We propose an efficient and reliable simulation scheme for the stochastic-alpha-beta-rho (SABR) model. The two challenges of the SABR simulation lie in sampling (i) the integrated variance conditional on terminal volatility and (ii) the terminal price conditional on terminal volatility and integrated variance. For the first sampling procedure, we analytically derive the first four moments of the conditional average variance, and sample it from the moment-matched shifted lognormal approximation. For the second sampling procedure, we approximate the conditional terminal price as a constant-elasticity-of-variance (CEV) distribution. Our CEV approximation preserves the martingale condition and precludes arbitrage, which is a key advantage over Islah's approximation used in most SABR simulation schemes in the literature. Then, we adopt the exact sampling method of the CEV distribution based on the shifted-Poisson-mixture Gamma random variable.
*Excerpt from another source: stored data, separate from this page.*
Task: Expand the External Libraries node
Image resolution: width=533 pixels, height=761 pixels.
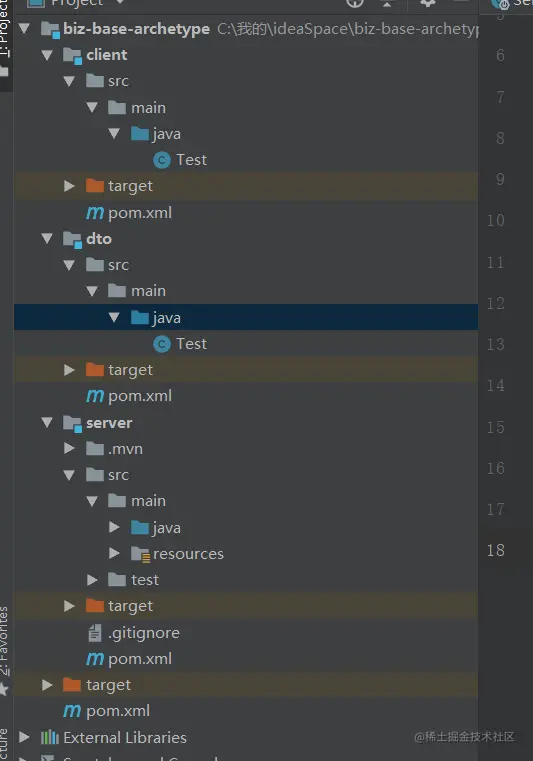Action: pyautogui.click(x=24, y=737)
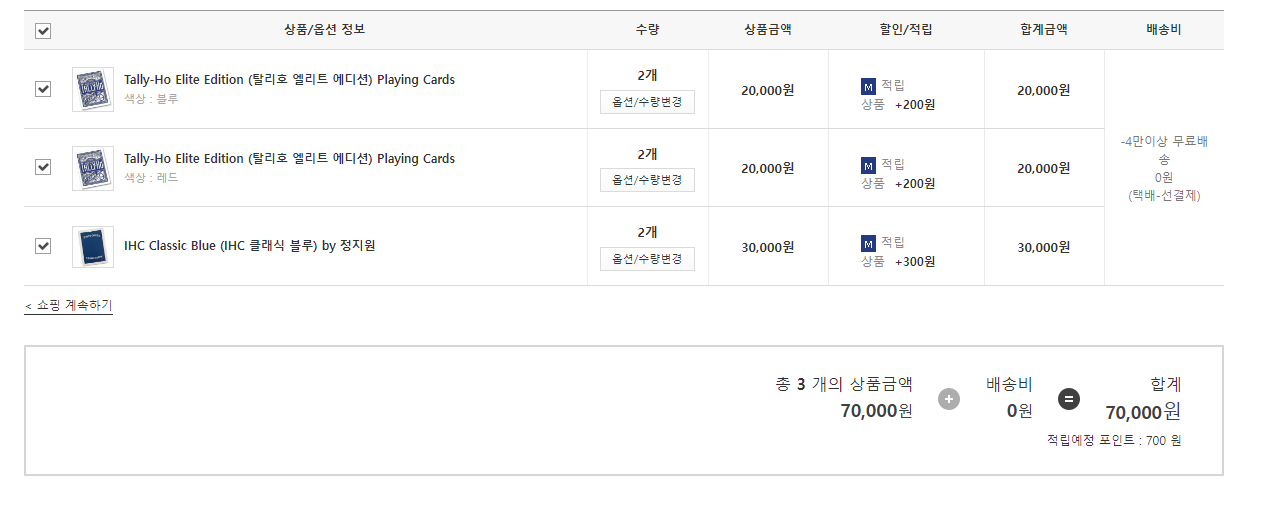Click the plus circle icon beside 배송비
The image size is (1265, 516).
click(949, 400)
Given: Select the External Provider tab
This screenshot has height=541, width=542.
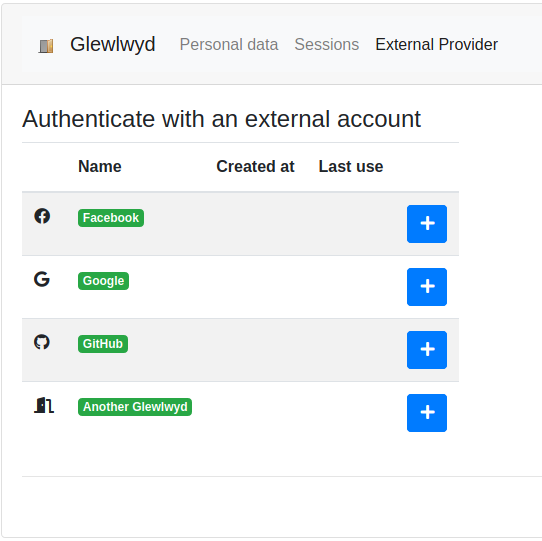Looking at the screenshot, I should click(x=437, y=45).
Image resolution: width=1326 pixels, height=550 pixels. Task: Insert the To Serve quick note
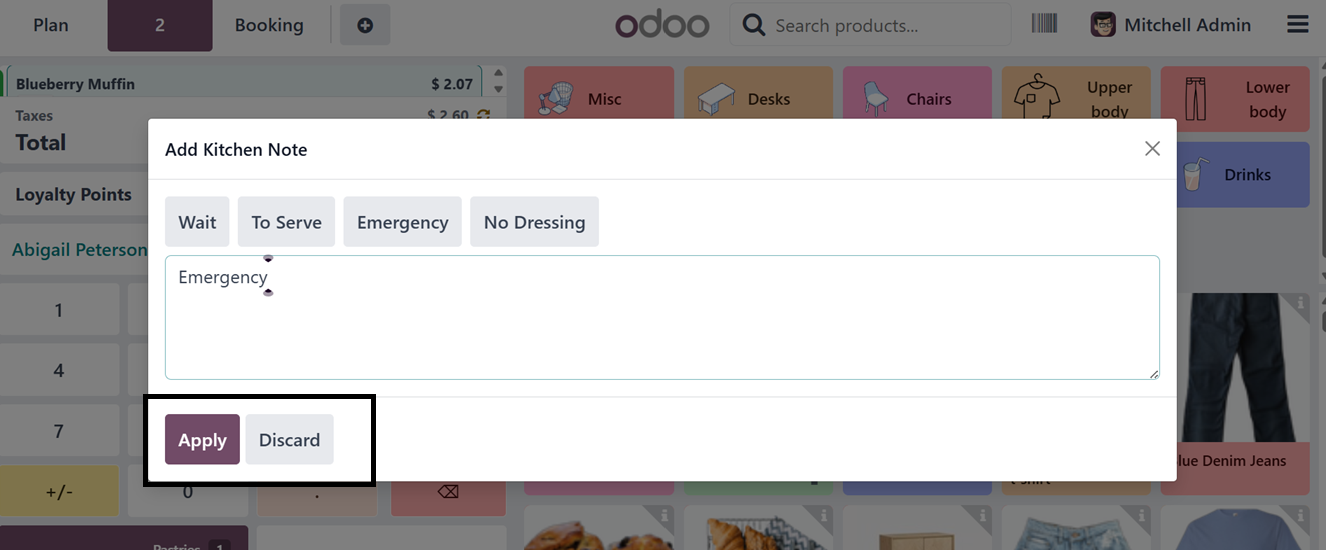click(x=286, y=222)
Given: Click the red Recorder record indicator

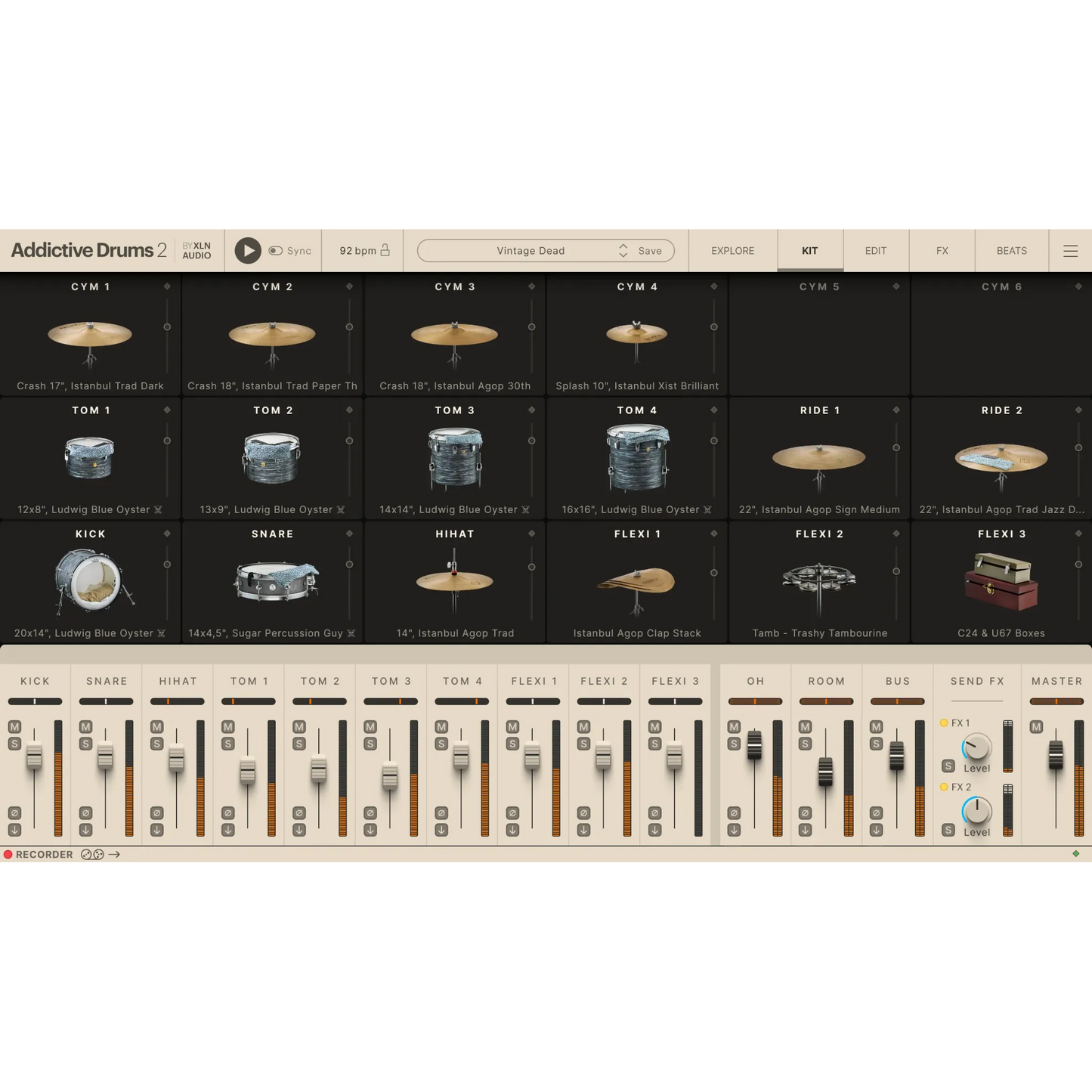Looking at the screenshot, I should [x=8, y=854].
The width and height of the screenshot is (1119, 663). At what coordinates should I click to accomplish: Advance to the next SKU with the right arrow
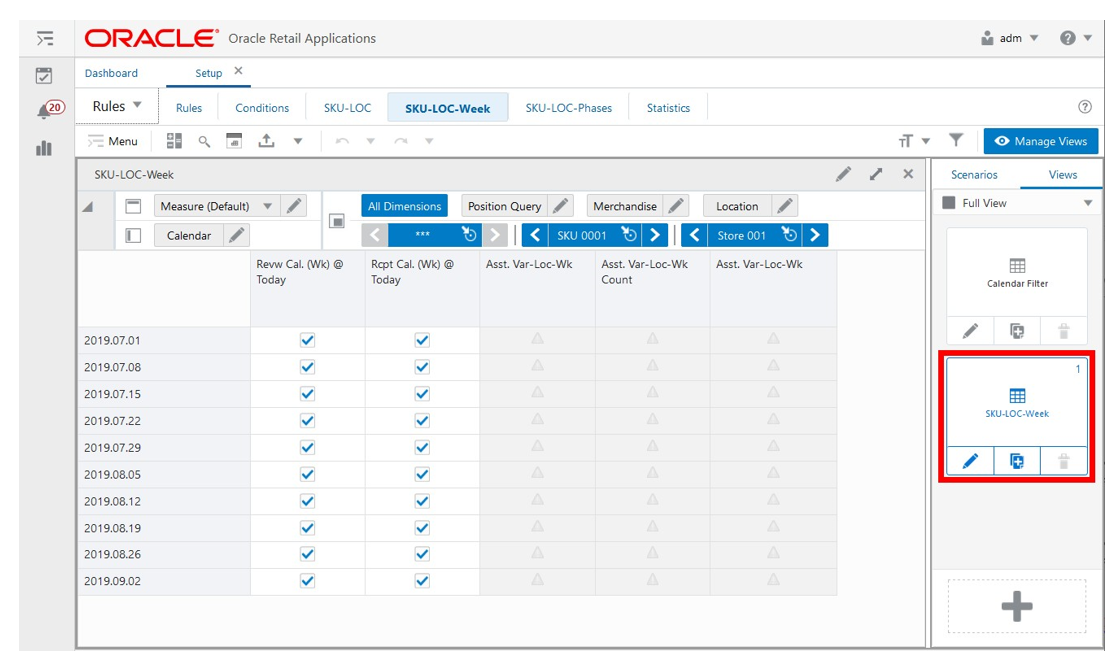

Our enhanced procedures avoid the tedious Laplace inversion algorithm for sampling integrated variance and non-efficient inverse transform sampling of the forward price in some of the earlier simulation schemes. Numerical results demonstrate our simulation scheme to be highly efficient, accurate, and reliable.

Suggested Citation

  • Jaehyuk Choi & Lilian Hu & Yue Kuen Kwok, 2024. "Efficient simulation of the SABR model," Papers 2408.01898, arXiv.org.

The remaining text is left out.